Extract —

We derived the GraphQL schema for QL⁴MDR from the ISO 11179 standard. Particularly the third part describing the core model, was considered. Of the 26 entities described in the core model, the QL⁴MDR schema consists of the following: a) Object types with corresponding fields, b) Query and c) Mutation types.

Objects & Fields

The ISO 11179-3 core model is represented in four Object types: Data Element, Value Domain, Data Element Concept and Conceptual Domain. The standard also comprises Namespace and the customizable Slots as structures for the identification of metadata. Also, all required Objects related to the previous six types are included in the QL⁴MDR schema, resulting in 13 Object types.

ISO 11179-3 further specifies these basic Object types by attributes. We translated these attributes into GraphQL fields, which can be used to filter and constrain the query. To enhance filter functionality, Object types with less than two attributes are included in related Objects as fields. For example, the ISO 11179 Property Class results in the string representation Property related to the Data Element Concept.

Assignment — Quote the passage on the QL⁴MDR schema in full, word for word. The records are separate material, unrelated to the passage on the QL⁴MDR schema.

Collection entries:

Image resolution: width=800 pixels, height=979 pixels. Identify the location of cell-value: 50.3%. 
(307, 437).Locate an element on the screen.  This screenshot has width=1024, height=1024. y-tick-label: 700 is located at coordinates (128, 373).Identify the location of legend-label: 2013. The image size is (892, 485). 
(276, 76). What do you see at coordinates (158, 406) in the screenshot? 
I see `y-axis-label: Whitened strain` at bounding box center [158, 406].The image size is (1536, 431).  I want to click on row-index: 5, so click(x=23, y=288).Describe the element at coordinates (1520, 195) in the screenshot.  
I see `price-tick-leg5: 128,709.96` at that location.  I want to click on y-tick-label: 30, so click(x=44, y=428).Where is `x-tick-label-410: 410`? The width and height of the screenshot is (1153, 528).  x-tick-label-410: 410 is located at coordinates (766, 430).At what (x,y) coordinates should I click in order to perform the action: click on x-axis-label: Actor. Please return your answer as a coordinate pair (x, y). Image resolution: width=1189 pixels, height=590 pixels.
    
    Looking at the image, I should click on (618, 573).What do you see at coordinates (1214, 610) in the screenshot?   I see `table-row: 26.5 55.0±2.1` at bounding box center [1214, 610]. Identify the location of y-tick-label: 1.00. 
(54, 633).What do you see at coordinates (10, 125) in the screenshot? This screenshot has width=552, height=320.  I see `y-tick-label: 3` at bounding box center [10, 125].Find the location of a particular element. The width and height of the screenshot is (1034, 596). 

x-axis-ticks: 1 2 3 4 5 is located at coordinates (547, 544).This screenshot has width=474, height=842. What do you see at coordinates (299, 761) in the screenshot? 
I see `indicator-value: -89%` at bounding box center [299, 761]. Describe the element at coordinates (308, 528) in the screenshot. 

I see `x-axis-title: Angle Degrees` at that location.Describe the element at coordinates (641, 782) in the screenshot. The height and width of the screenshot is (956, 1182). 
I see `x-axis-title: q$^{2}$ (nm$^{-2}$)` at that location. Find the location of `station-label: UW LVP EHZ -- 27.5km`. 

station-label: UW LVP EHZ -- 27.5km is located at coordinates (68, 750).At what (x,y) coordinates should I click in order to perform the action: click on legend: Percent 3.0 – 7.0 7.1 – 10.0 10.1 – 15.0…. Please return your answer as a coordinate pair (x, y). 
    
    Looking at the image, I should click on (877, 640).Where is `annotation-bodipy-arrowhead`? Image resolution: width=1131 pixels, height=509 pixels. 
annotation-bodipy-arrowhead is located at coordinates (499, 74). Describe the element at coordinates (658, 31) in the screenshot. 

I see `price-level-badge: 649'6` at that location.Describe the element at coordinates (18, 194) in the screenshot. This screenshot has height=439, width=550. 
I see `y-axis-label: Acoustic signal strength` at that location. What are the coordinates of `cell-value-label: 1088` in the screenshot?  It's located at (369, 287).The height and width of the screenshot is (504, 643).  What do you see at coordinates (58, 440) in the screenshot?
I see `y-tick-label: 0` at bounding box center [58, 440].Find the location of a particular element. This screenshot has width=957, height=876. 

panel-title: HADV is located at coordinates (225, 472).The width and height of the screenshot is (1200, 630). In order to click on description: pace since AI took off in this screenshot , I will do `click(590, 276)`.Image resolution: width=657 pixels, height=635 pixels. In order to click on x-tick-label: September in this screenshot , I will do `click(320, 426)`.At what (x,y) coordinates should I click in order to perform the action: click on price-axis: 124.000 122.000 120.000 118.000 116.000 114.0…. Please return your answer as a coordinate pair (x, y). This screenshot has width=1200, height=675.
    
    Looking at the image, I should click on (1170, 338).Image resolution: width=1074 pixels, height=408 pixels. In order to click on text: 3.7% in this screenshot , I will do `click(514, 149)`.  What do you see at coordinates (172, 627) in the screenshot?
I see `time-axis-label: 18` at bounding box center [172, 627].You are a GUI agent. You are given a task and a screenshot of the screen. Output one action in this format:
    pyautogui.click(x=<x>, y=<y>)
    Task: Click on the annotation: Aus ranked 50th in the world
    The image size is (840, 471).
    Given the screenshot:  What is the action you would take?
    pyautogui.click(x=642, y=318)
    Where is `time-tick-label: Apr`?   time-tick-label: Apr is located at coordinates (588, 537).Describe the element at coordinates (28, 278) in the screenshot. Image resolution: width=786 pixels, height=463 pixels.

Response to this task —
We derived the GraphQL schema for QL⁴MDR from the ISO 11179 standard. Particularly the third part describing the core model, was considered. Of the 26 entities described in the core model, the QL⁴MDR schema consists of the following: a) Object types with corresponding fields, b) Query and c) Mutation types.

Objects & Fields

The ISO 11179-3 core model is represented in four Object types: Data Element, Value Domain, Data Element Concept and Conceptual Domain. The standard also comprises Namespace and the customizable Slots as structures for the identification of metadata. Also, all required Objects related to the previous six types are included in the QL⁴MDR schema, resulting in 13 Object types.

ISO 11179-3 further specifies these basic Object types by attributes. We translated these attributes into GraphQL fields, which can be used to filter and constrain the query. To enhance filter functionality, Object types with less than two attributes are included in related Objects as fields. For example, the ISO 11179 Property Class results in the string representation Property related to the Data Element Concept.